Contar os negros. Os negros serão contados todos os dias,
e o que faltar se procurará logo por todas as vias.
Cuidado com a boiada. Com os bois da fazenda haverá
com eles grande cuidado em os mandar pastorar pelos melhores
pastores e se contarão todos os dias e o que faltar mandará logo
procurar; do mesmo modo, serão curados de todas as feridas e
bicheiras que tiverem e terá grande cuidado que os bois que
trabalharem um dia não trabalhem no outro e i-los-á revezando
para que não sintam tanto o trabalho; e os novilhos os mandará
amansar aos poucos e os fará passar logo pelo carro, para que
assim trabalhem todos; e a cada carreiro entregará duas, ou

258
três ou quatro juntas de bois, conforme a quantidade que hou-
ver, para cada um saber os bois com que há-de trabalhar. E ao
que fizer ofício de capitão de carreiras encarregar-se-lhe-á tudo
para ter cuidado sobre os outros e o que não fizer o que ele
mandr, sendo justo, dará parte para ser castigado.

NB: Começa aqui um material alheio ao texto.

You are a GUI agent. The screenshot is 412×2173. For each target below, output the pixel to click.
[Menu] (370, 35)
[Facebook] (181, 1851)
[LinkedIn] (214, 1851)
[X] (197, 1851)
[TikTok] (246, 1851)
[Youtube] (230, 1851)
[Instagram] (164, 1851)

Visitar as matas. Terá obrigação de visitar as matas da
fazenda e defendê-las e ir a elas e saber por onde estão os
marcos e não consentir que ninguém tire nada delas sem licença
e, para o saber, mandará vigiar todas as semanas pelo feitor ou
por negro de cuidado; e achando-se que cortam irá lá e tomará
ferramentas e impedirá o não carregarem as madeiras; e pela
segunda vez, dará querela de ladrão pela justiça.

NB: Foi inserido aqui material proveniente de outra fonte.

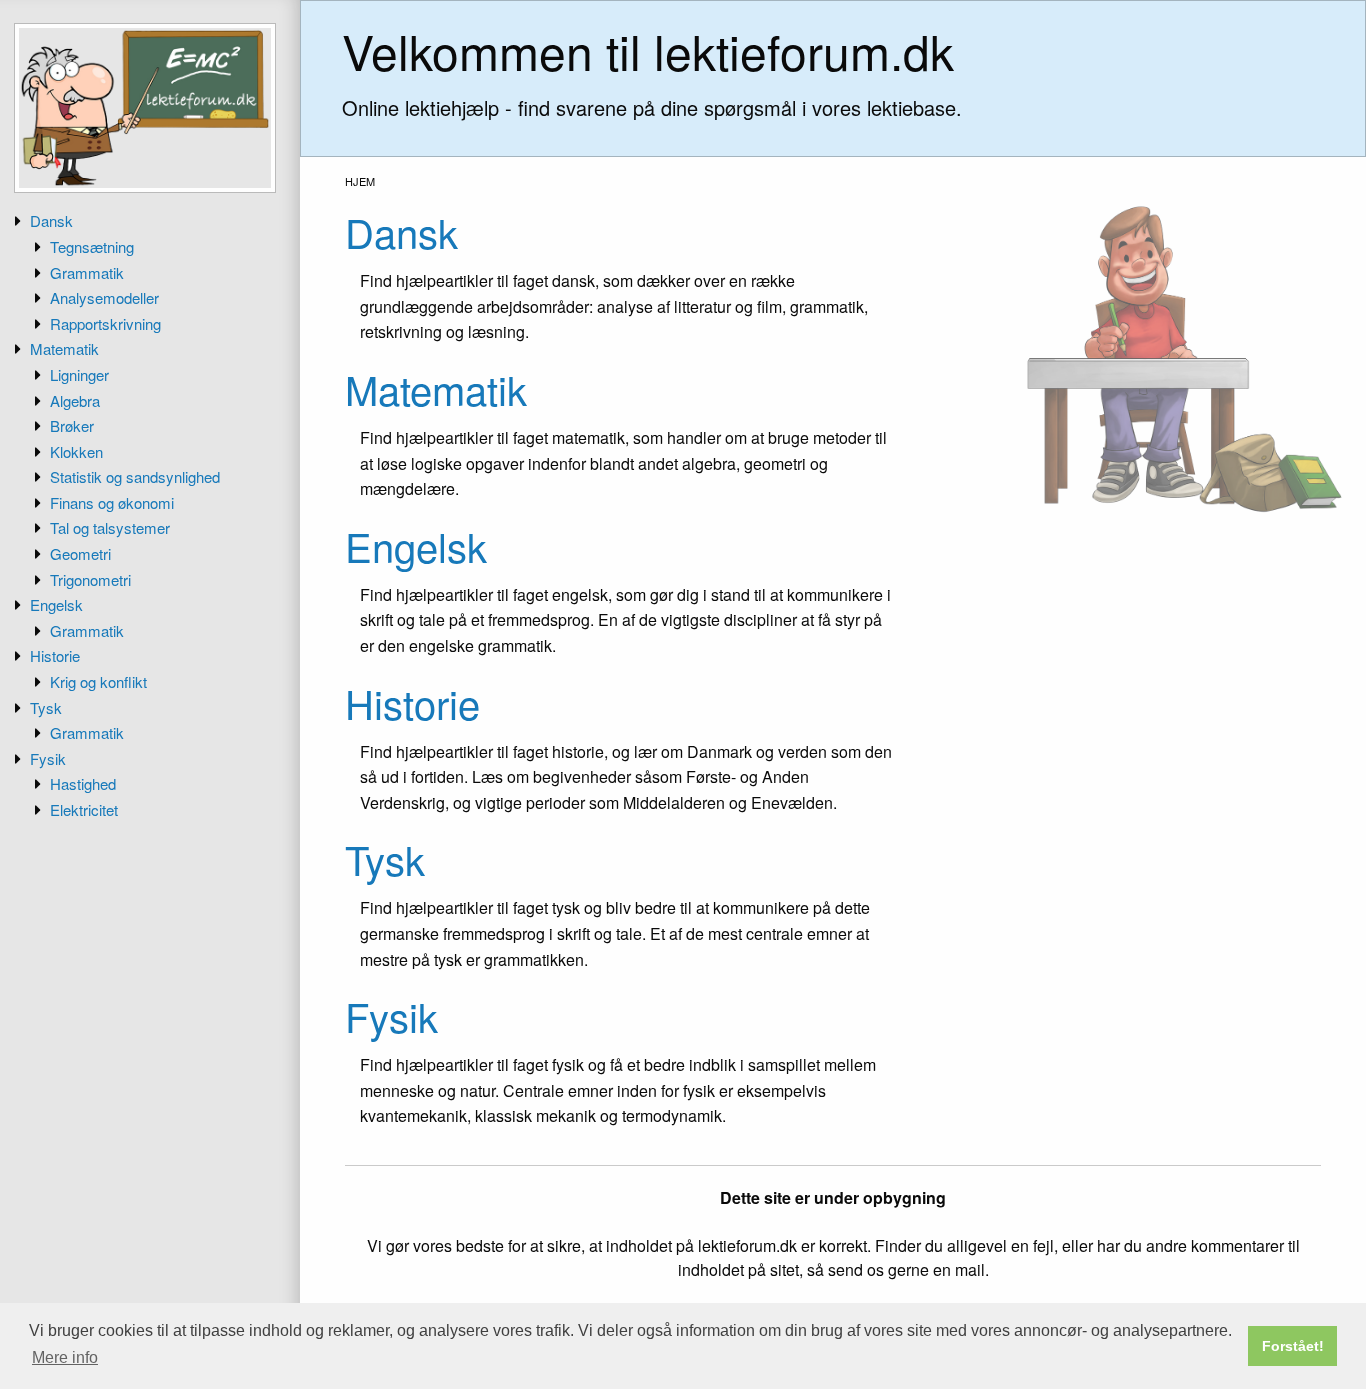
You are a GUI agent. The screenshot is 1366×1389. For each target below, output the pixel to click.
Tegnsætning (92, 246)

Visitar os açudes. A mesma obrigação lhe corre em ir ver
os açudes e levadas e trazer tudo mui bem consertado com
tempo, como for necessário, e não fiar nunca no mandar senão
no ir, para saber se se fazem as cousas.
Tomar conta das lenhas. Quando se fizerem as lenhas
para as moendas se lhe há-de entregar uma medida de seis
palmos de alto, seis de largo e doze de comprido e irá ver todas
as semanas as lenhas que se faz, se é de conta e que seja igual,
na grossa e delgada, e sem embargo que haja feitor-menor, que
vá a ver isto conforme é obrigação sua, sempre vá o feitor-mor
para maior desengano.
Cercar os canaviais. Procurará trazer cercados com boas
cercas todos os canaviais e lavouras da fazenda e fará que os
lavradores façam o mesmo, porque não é justo que se comam
as lavouras, quando elas custam tanto trabalho a plantar.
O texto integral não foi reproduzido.